11 / 23 Lesedauer: min

"Linkedin-Marketing muss dringend verschlankt werden"

In Deutschland kennt sich wohl niemand besser mit Personal Branding auf Linkedin aus als Top-Voice Céline Flores Willers. Sie hat nicht nur selbst einen Großteil ihrer eigenen Karriere der Business Plattform zu verdanken. Seit 2020 berät sie mit ihrer eigenen Linkedin-Beratung The People Branding Company und rund 20 Mitarbeitenden Vorstände, Gründer-Persönlichkeiten bis hin zu HR- und Marketingabteilungen von DAX-Konzernen in Sachen Personal Branding. Im Interview mit Marina Rößer gibt sie Einblicke in die neuesten Trends im Linkedin-Marketing und erzählt, für wen die Plattform eher verschwendete Zeit ist.

Céline Flores Willers
CEO / The People Branding Company
Céline Flores Willers, CEO von The People Branding Company
INTERNET WORLD: 

Céline, was leistet Linkedin als Kanal, was andere Plattformen nicht leisten?

Céline Flores Willers: 

Das größte Asset auf Linkedin ist die Zielgruppe. Rund 60 Prozent der User sind zwischen 25 und 34 Jahre alt. Das sind häufig Leute, die gerade die Karriereleiter aufsteigen. Viele von ihnen sind bereits in Führungspositionen. Das sind die, die in den nächsten zehn, 20 und sogar 30 Jahren entscheiden, mit wem und wie zusammengearbeitet wird, wer eingestellt wird und wie Budgets verteilt werden. Das sind die Entscheider der Zukunft.

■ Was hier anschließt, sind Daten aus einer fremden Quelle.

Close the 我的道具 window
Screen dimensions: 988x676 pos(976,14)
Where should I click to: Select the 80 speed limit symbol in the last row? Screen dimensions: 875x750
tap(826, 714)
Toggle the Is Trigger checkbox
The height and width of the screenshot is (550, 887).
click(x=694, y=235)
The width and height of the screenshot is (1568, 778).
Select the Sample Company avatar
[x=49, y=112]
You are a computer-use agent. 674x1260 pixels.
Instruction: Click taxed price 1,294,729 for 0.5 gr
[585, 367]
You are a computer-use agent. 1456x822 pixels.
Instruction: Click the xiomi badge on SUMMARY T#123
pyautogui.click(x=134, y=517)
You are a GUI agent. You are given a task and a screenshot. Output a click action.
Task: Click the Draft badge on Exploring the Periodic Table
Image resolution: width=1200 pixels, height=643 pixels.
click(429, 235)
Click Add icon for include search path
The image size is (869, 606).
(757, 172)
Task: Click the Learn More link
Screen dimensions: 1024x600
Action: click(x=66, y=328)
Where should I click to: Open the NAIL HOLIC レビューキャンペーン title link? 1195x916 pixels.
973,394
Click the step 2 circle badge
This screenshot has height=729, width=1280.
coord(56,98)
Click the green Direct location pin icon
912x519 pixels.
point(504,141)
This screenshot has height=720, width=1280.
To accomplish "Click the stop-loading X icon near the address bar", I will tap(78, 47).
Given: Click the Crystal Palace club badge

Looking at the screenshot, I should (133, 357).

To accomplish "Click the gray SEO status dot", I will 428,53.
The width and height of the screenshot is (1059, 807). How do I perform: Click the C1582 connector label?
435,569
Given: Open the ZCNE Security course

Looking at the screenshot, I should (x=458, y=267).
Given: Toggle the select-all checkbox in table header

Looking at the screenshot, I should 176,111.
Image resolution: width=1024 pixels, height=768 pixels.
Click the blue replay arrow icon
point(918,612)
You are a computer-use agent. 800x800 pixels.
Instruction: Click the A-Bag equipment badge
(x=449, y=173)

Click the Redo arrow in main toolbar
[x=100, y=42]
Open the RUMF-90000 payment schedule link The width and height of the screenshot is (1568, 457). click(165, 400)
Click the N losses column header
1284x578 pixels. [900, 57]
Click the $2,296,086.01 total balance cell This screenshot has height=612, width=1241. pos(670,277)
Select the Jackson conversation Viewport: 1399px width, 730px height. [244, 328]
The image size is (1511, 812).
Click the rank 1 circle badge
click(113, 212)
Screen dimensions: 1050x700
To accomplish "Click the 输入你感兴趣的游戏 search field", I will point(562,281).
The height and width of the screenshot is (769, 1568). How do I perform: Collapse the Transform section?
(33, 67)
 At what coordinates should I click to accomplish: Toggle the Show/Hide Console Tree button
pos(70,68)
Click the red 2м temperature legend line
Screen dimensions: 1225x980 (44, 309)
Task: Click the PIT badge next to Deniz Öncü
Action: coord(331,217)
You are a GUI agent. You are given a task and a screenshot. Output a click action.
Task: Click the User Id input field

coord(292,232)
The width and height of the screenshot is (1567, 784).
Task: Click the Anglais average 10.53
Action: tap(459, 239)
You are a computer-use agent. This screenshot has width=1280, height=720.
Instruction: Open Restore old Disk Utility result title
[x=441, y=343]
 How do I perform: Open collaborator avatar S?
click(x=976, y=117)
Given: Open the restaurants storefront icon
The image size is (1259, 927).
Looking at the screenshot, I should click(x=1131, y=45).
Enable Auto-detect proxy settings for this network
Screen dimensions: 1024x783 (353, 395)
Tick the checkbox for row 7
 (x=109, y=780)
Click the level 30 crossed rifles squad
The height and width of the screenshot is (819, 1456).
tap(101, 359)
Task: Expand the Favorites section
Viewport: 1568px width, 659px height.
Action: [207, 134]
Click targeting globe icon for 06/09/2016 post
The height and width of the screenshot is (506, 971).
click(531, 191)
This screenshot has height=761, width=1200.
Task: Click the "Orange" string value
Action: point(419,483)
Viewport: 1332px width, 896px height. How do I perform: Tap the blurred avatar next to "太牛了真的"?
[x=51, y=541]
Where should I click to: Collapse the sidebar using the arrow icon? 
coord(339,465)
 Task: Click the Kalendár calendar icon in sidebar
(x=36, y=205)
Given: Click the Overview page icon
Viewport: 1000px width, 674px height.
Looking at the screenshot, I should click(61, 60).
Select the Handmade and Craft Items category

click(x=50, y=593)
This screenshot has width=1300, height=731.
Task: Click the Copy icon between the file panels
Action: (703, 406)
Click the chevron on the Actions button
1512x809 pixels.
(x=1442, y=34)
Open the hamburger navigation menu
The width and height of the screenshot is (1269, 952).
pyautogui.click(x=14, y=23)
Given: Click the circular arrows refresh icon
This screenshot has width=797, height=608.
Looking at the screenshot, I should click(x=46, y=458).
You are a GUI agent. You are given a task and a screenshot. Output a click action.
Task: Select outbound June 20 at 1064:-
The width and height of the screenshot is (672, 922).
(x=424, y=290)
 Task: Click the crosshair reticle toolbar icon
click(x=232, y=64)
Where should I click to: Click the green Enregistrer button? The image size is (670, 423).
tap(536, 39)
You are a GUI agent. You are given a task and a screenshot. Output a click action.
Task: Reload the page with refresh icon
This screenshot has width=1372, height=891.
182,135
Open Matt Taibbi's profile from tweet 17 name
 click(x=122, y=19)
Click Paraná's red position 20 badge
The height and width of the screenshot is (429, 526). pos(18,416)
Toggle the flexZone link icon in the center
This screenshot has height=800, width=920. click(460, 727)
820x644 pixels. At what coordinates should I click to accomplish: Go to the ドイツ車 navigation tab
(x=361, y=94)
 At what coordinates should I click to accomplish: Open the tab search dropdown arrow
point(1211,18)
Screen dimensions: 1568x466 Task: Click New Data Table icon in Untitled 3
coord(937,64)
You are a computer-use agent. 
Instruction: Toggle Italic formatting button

Außerdem handelt es sich dabei vor allem um Personen mit Berufen an digitalen Schnittstellen. Klar sind die auch auf anderen Plattformen, aber sie lassen sich nirgendwo sonst so gefiltert targeten wie auf Linkedin.

INTERNET WORLD: 

Kannst du noch mehr zur Zielgruppe erzählen?

Céline Flores Willers: 

Es ist dabei auch ein ganz klarer Trend in Richtung jüngere Zielgruppen zu beobachten. Mittlerweile nutzen knapp 22 Prozent der 18- bis 24-jährigen, und damit ein wichtiger Teil der Gen Z, Linkedin – sie sind sogar die zweitstärkste Usergruppe. Also es sind immer mehr Absolventen und Studenten, die sich anmelden. Für Linkedin selber ist es aber auch ein wichtiges strategisches Ziel, mehr junge Menschen auf die Plattform zu bekommen. Dafür engagiert sich Linkedin gerade extrem, unter anderem auch indem es selber auf anderen Plattformen wie TikTok aktiv ist. Alles mit dem Ziel, für die Entscheider von morgen schon jetzt attraktiv zu werden. Und wenn Linkedin das selber so pusht, bin ich davon überzeugt, dass sich dieser Trend fortsetzen wird.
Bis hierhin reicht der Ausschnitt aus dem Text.